Inner: That’s interesting. Could you elaborate a little on how and when in the process the “sonic subtleties” are transformed into “musically relevant details”? Because this I think is at the core of the issue. What Jules very specifically rejects, is not only to measure the system’s quality by its ‘fidelity’ to the recording, but also the common aspiration to excavate as much detail as possible from the recording. A Hi-Fi system is not a a microscope. A quote: “It is not obvious that the musical point requires anything like uncovering ‘details’; it requires uncovering musically relevant details. And not just as details, but as parts of a resolved musical whole. Something capable of conveying musical information, or expressing a narrative – in words or music or both.” It seems to me that what Jules is after is some kind of Gestalt theory of music reception, focusing holistically on “forms” rather than on individual details – whatever that means. And he doesn’t tell us what it is. But in view of this, it would be useful to hear more about how exactly your method “digs deeper”?

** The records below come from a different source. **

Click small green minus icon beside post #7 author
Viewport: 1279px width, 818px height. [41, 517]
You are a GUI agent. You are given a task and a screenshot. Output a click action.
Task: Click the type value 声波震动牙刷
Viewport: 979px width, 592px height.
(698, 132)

Peter: I think it is important to state that the system has no idea what is being played and therefore only responds to electrical impulses, it is the quality and accuracy of these electrical impulses that determines has closely a system converts the signal on the software to a musical experience.

Here’s an example. We once wrote an article “Your System is no Better than Your Worst Record”, which is based on the idea that using truly poor software, eg. mainly 78 transfers, where there is very little ”good” information for the system to “work with”, is a good test of how good it is at ”digging” out the musical message and separate it from the noise to make it intelligible. One interesting aspect of this test is how the greatest performers seem to transcend the medium even on the most appalling recordings, something that repeats itself on later analogue recordings, but which seems to get lost once we most to all digital recording media, a fact which then begs many questions about the homogenizing effect of the digital processing itself.

One of the most interesting aspects of using recordings like this is the way systems that are generally regarded as accurate completely fail to separate the music from the noise and in so doing largely fail to give a decent rendition of 78 recordings for example.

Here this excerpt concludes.